Pisząc o “świeżynkach z targów IAAPA 2017” napomknąłem jedynie o atrakcji spółki Touch Magix o nazwie Mannequin Challenge.
To fajny pomysł na zarobkowe wykorzystanie kontrolera ruchu typu Kinect z Playstation. Zabawa w Mannequin Challenge polega na powtórzeniu przez gracza pozy zaproponowanej przez automat. Na ekranie widzimy cień trenera, który przybiera coraz to nowe pozy.
Oczywiście zabawa zaczyna się od tych najmniej skomplikowanych, których powtórzenie dla przeciętnego zjadacza chleba nie stanowi żadnego problemu. Jednak w miarę postępu gry pozy stają się coraz bardziej skomplikowane, a dokładne ich powtórzenie wymaga wręcz ekwilibrystycznych zdolności.
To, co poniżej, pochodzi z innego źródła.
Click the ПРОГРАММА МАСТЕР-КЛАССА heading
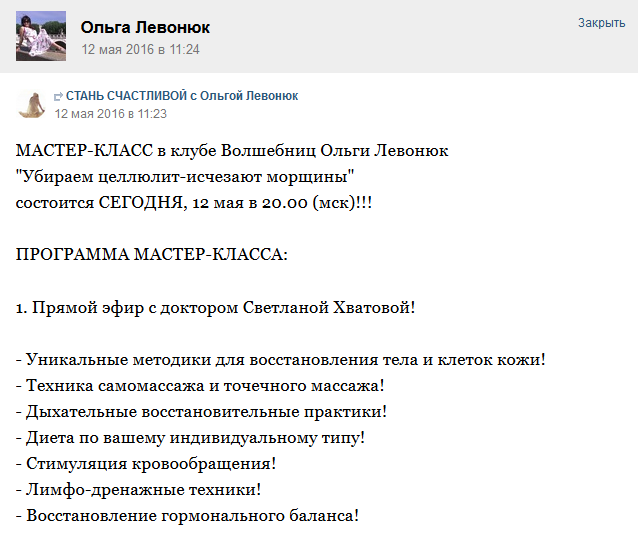This screenshot has width=638, height=550. pyautogui.click(x=152, y=254)
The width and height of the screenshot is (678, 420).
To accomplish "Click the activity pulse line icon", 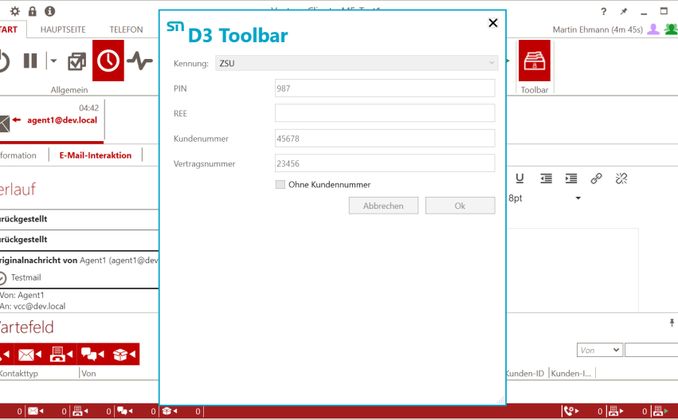I will pos(140,61).
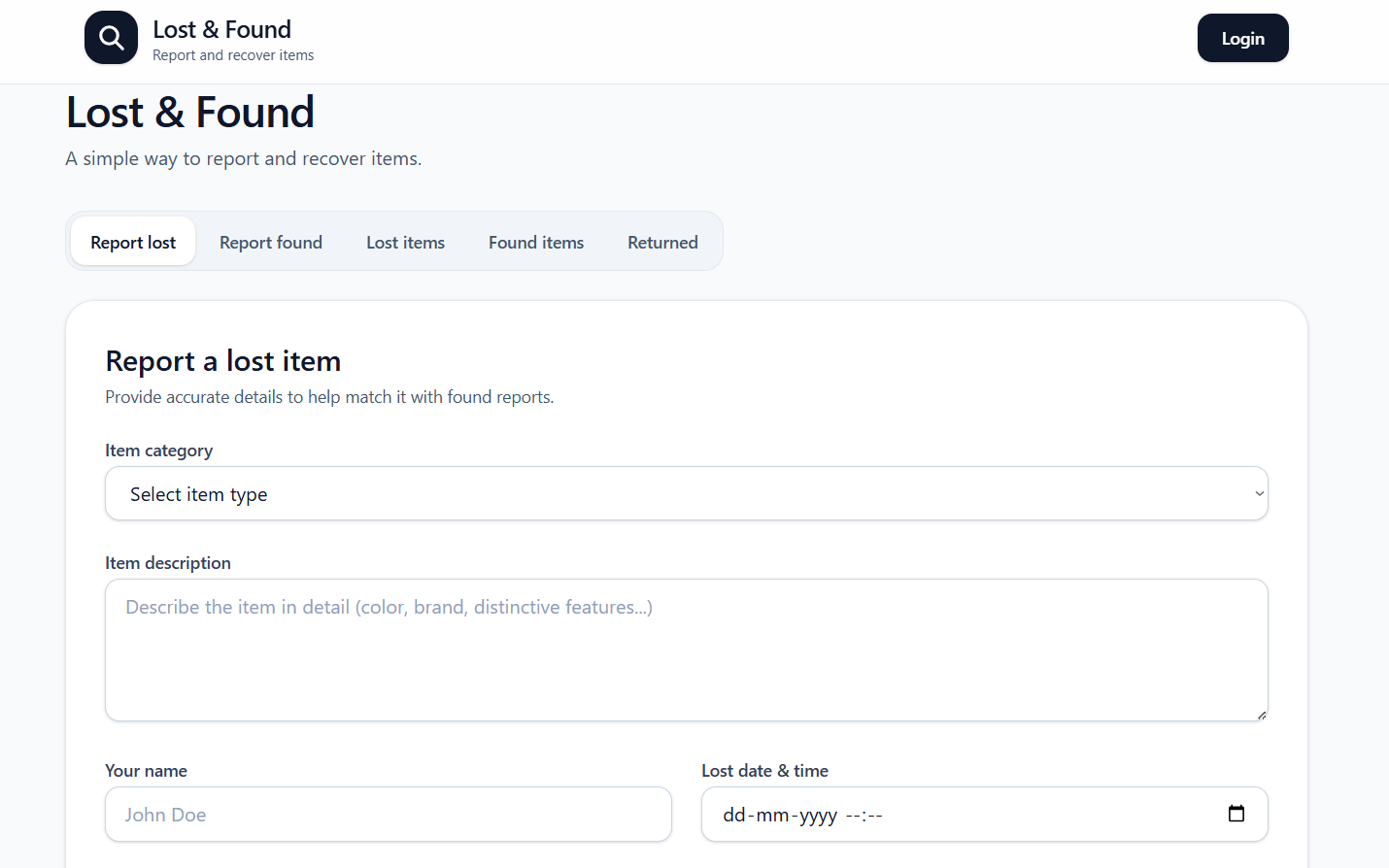The height and width of the screenshot is (868, 1389).
Task: Select the year segment of lost date
Action: (x=818, y=816)
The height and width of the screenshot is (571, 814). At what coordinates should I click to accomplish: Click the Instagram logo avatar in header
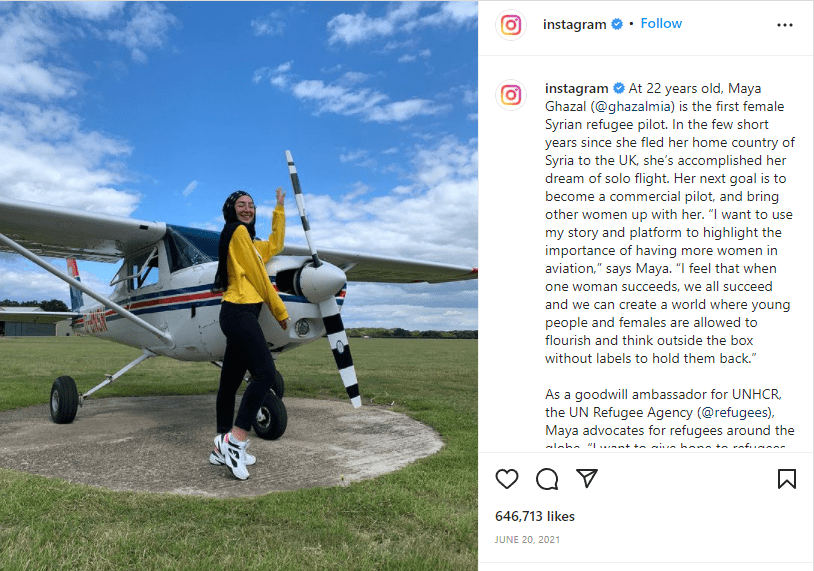tap(511, 25)
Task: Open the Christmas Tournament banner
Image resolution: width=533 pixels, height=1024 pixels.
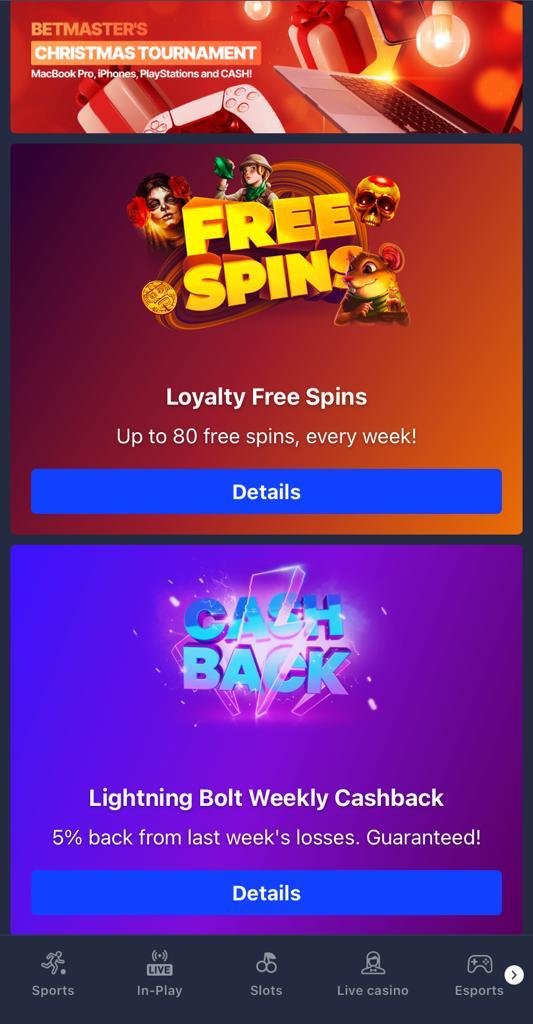Action: click(266, 67)
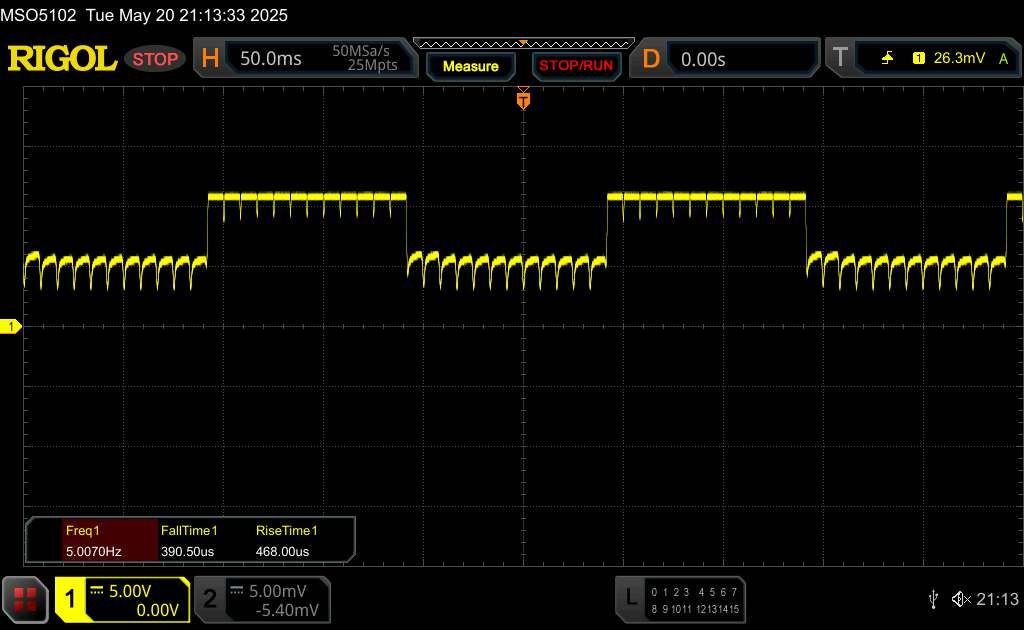Click the orange trigger position marker
Image resolution: width=1024 pixels, height=630 pixels.
point(523,99)
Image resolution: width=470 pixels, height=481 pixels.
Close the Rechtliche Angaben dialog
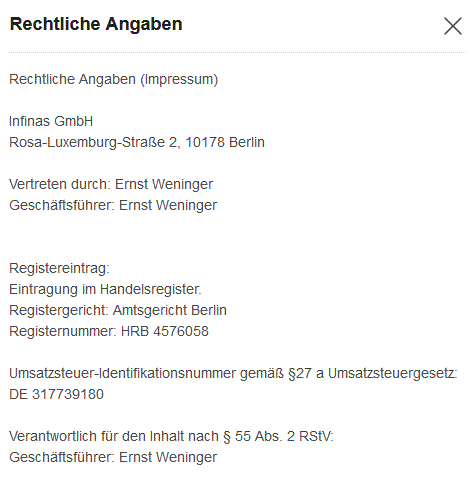coord(453,26)
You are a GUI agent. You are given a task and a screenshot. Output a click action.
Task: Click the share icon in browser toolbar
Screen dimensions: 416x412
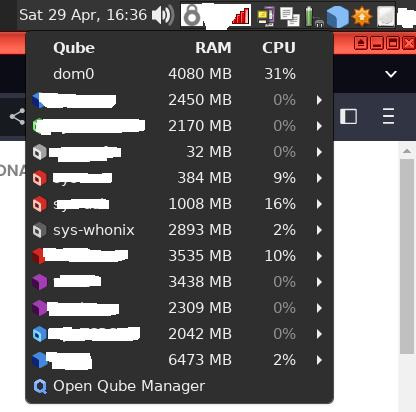click(x=17, y=117)

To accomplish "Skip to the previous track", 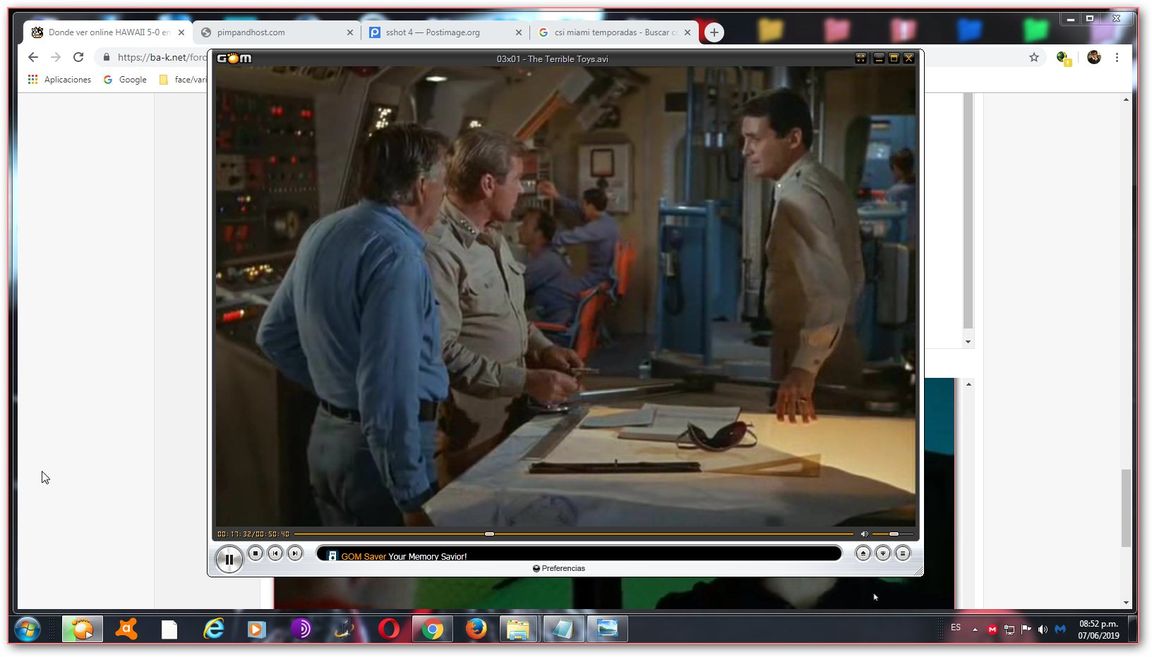I will tap(275, 553).
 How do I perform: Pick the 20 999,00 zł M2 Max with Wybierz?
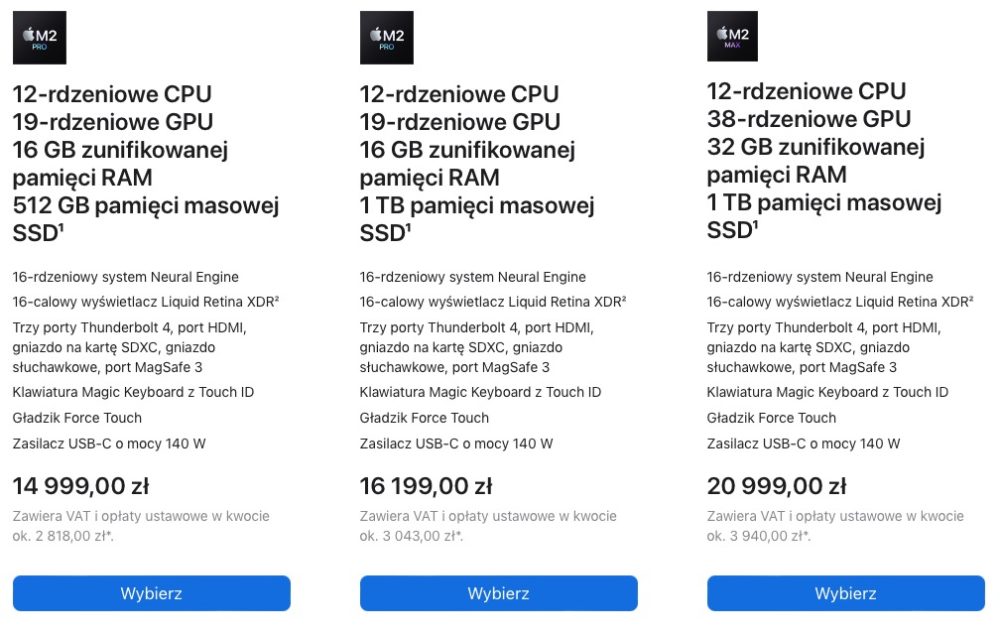click(846, 593)
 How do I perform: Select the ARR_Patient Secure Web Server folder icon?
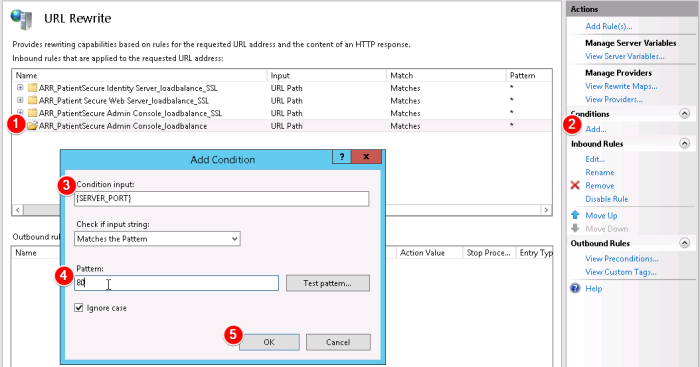tap(32, 100)
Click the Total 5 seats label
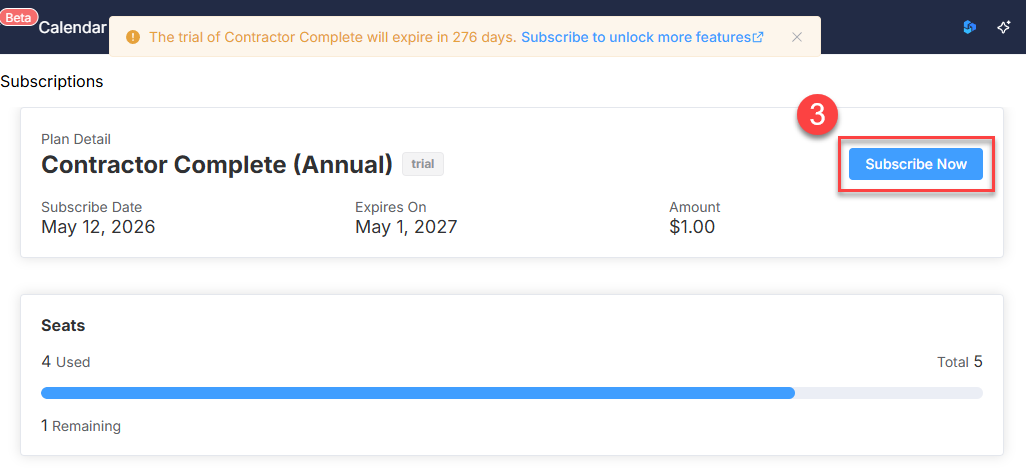 960,361
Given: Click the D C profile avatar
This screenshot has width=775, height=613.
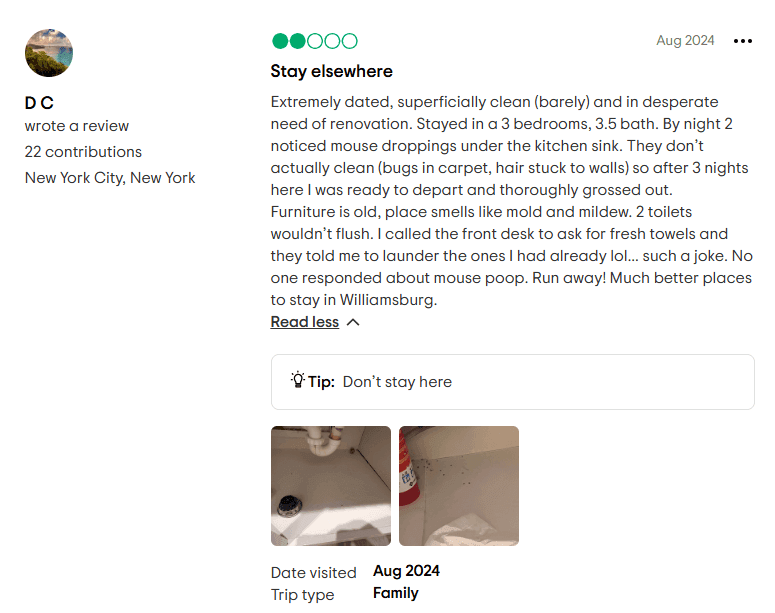Looking at the screenshot, I should 49,53.
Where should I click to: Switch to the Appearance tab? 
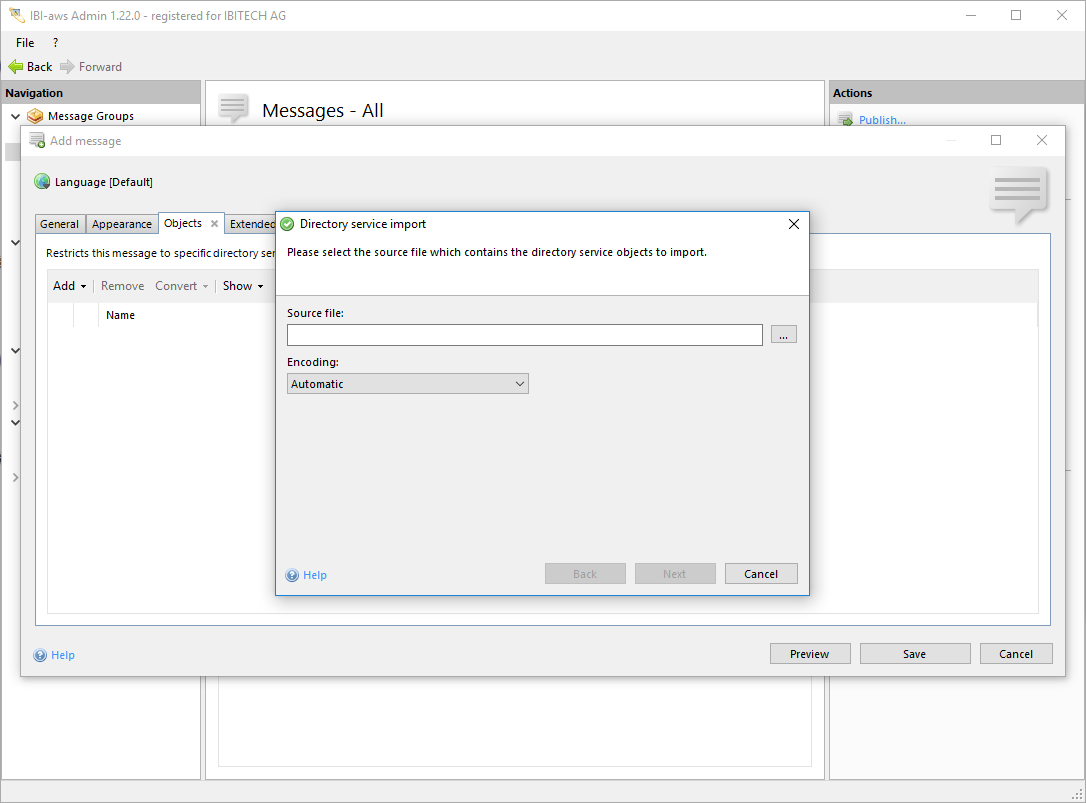click(122, 224)
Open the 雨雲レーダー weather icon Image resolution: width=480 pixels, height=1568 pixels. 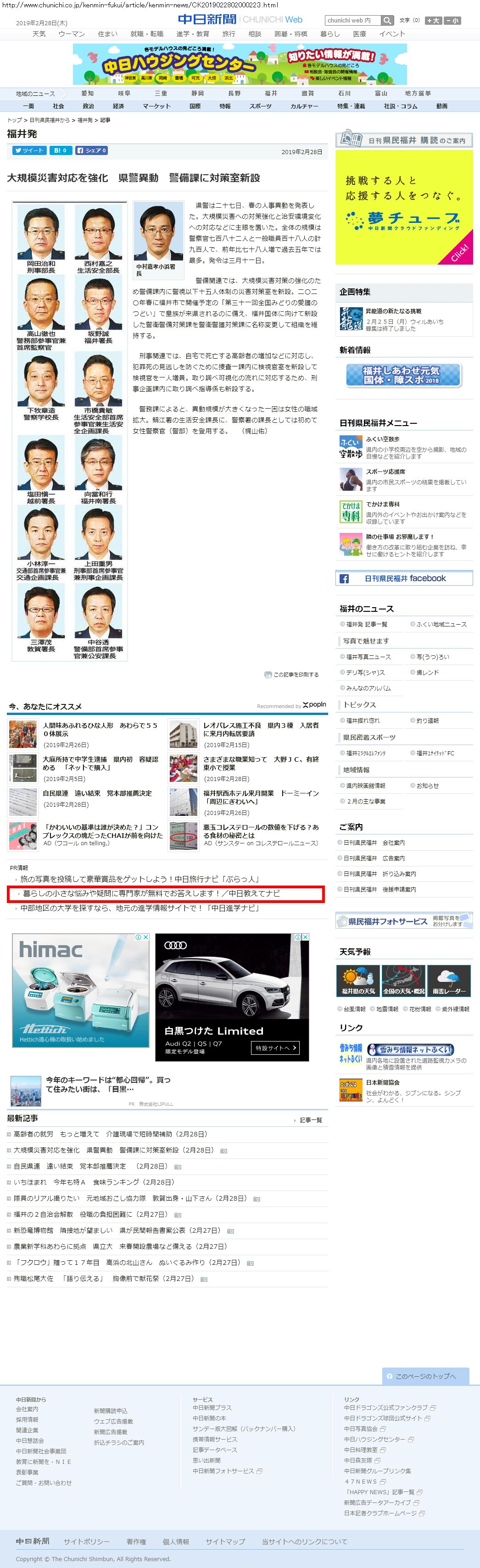pos(448,982)
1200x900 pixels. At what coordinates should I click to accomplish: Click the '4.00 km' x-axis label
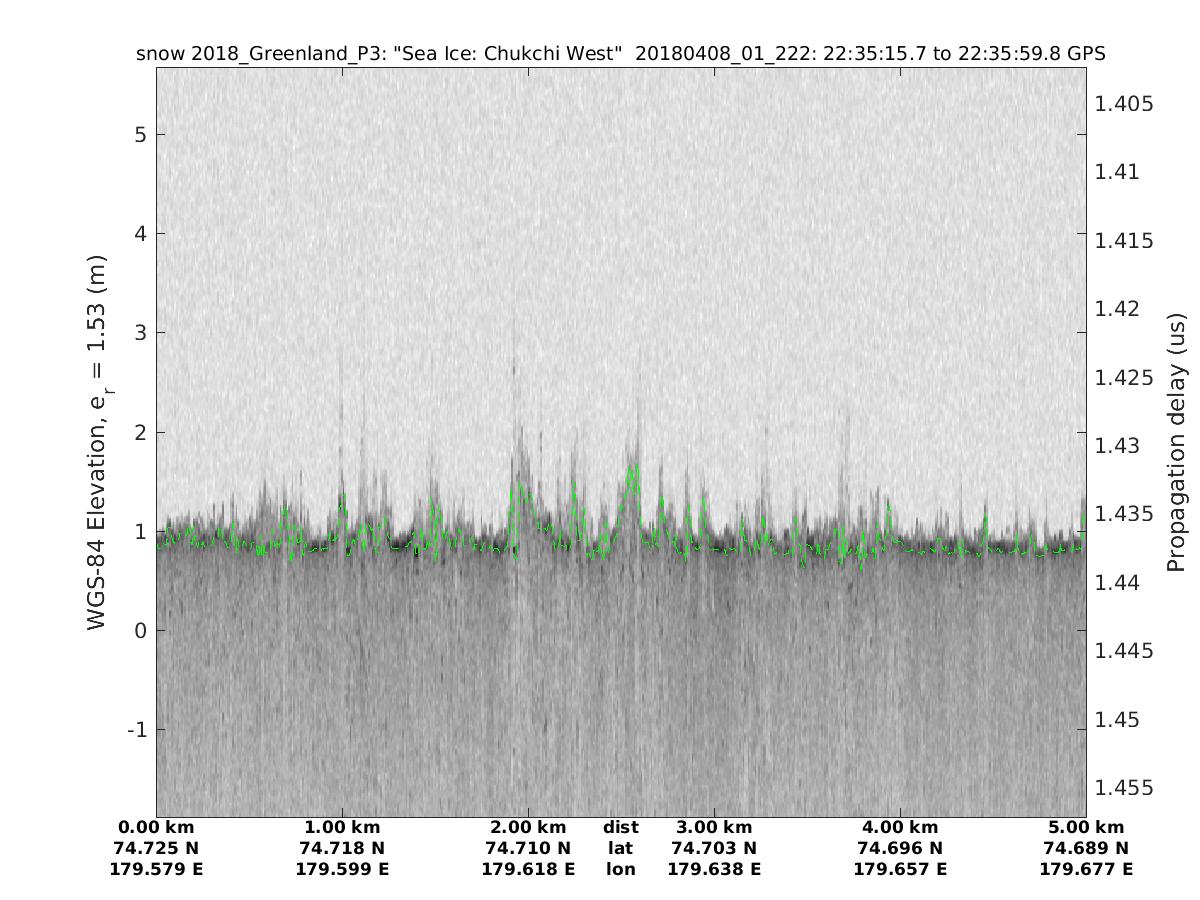900,828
Automat ocenia precyzję wykonania pozy przez gracza i zatwierdza jej wykonanie dopiero po osiągnięciu przez niego wymaganego procentu zgodności np. 90%. Operator może jednak ten zadany poziom dokładności zmienić. Po zakończeniu gry gracz ma możliwość wydrukowania sobie swoich najlepiej wykonanych póz.
Mannequin Challenge na targch IAAPA 2017 w Orlando
Zaręczam Mannequin Challenge to przednia zabawa dla dużych i małych, dla całej rodziny, a urządzenie zaproponowane przez Touch Magix z pewnością znajdzie swoje miejsce w każdym parku rozrywki. Dodatkowo, wymusza na graczu pewną formę wysiłku fizycznego, co pozwala mi go zaliczyć do mojej ulubionej kategorii – videosiłowni.
Jak widać gra wciągnęła także Piotrka Wiechę
Val B.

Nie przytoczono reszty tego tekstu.